## start Supplied passage
Showing posts with label Harrismith. Show all posts
Showing posts with label Harrismith. Show all posts

Wednesday, 22 March 2017

The Dam and Her Majesty's Apology

A page from the diary of The Dam 
The story of the character full house begins at the turn of the 19th century. Paul Michiel Bester was part of the Voortrekkers and he established the town Harrismith in the Eastern Free State in South Africa. The town was proclaimed and Paul became the first magistrate of the town. He then traded and became the owner of the farm called The Dam.

During the Anglo Boer War, Lord Roberts began a policy of farm-burning in the Orange Free State in June 1900. When Boeres were sighted within 20 miles from a Boer homestead, the occupants were given 10 minutes to evacuate their homes with a few belongings before the building were set alight by British forces. The animals destroyed and the homeowners sent to the nearest concentration camp.
Most of the burnings in the Free State were carried out by Colonel Mike Rimington's notorious Colonial Force, The Rimington Guides (Tigers).

Mary Bester (nee |Mandy) and her sister, who were English speaking, sere alone on the farm The Dam, as Mary's husband Paul Michiel, had been captured in September 1900 and were in Tin Town concentration camp in Ladysmith. When Rimington Tigers arrived Mary was asked, "Madam, have you seen any Boers around?" (which they pronounced BOARS, as in males pig). "Yes" she replied, "Down at the pig stay!"
They were give a little time to gather together a few belongs before the house was torched and Mary hid her silver teaspoons in a tin covered with rusks, as the Tigers were known to loot anything of value. As here sister was heavily pregnant Mary asked the soldiers to load a chair onto the wagon which was to take them into Harrismith, which they did. When Mike Rimington saw it, he hurled the chair off the wagon. The two sisters were allowed to travel on to friends in Natal where they spent the rest of the war.
## end Supplied passage
» **Objectives**:
1: Decide whether each statement agrees with the post about The Dam, answering yes or no and quoting the words of the post that settle it. (a) Paul Michiel Bester became the first magistrate of Harrismith. (b) Occupants of a targeted homestead were given an hour to leave. (c) Mike Rimington loaded a chair onto the wagon for the sisters.
2: Summarize the post about The Dam in two sentences.
The listing after this point comes from an unrelated source.
## start Source material
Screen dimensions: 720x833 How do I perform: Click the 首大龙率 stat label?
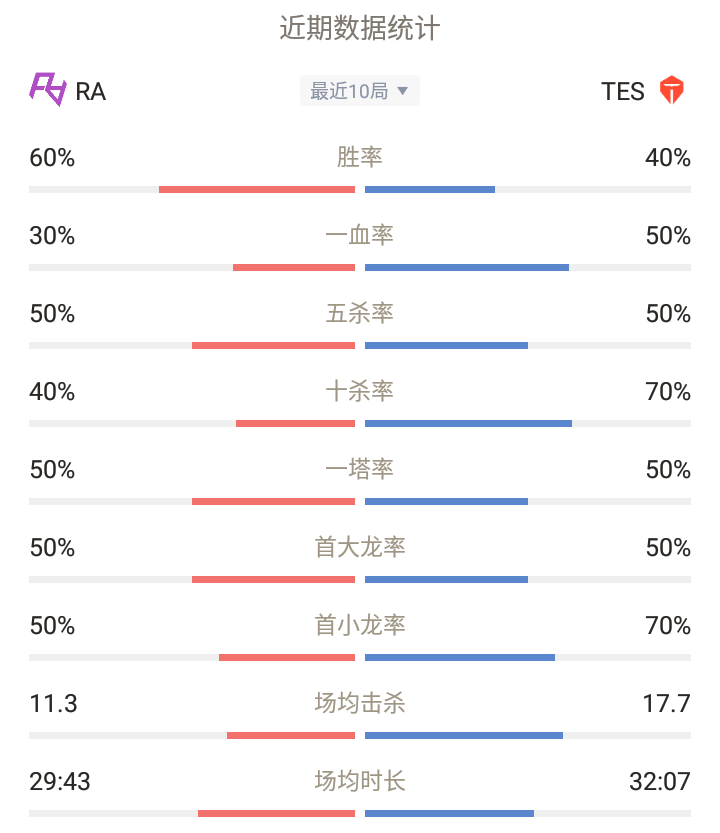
## end Source material
» **Solved problems**:
1:
(a) Yes: "Paul became the first magistrate of the town."
(b) No: "the occupants were given 10 minutes to evacuate their homes"
(c) No: "When Mike Rimington saw it, he hurled the chair off the wagon."

2: Paul Michiel Bester, a Voortrekker, established Harrismith, became its first magistrate and later owned the farm called The Dam. During the Anglo Boer War, after Paul had been captured in September 1900, Rimington's Tigers torched the farmhouse, and Mary Bester and her pregnant sister were allowed to travel on to friends in Natal, where they spent the rest of the war.